══ SUPPLIED DATA ══

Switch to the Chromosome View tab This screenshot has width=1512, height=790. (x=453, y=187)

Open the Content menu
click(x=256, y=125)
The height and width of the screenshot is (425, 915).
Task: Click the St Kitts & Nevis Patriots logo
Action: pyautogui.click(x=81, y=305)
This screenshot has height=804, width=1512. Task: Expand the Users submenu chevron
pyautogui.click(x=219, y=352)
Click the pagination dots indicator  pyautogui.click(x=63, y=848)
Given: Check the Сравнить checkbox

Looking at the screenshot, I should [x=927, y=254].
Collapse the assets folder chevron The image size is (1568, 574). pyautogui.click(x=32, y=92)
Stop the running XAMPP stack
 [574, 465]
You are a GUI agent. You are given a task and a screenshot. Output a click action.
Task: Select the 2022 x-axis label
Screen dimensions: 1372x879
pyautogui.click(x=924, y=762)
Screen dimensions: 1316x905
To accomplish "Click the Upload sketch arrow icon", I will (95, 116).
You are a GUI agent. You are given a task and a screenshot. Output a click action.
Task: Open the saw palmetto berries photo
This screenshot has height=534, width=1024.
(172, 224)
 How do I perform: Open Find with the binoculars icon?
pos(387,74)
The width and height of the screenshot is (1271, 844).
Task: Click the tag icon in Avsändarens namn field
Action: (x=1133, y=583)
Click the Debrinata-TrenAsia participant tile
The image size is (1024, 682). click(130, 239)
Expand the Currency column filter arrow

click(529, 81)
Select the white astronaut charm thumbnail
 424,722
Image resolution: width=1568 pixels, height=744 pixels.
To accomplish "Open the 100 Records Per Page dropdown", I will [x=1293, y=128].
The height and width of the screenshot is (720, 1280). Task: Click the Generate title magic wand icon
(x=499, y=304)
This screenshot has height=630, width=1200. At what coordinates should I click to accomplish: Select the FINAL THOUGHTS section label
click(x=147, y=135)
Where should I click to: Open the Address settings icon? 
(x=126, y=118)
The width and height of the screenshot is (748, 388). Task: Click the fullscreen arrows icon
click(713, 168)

═══

Determine the number of lines in the entries that contain "will", then write that number alone.

2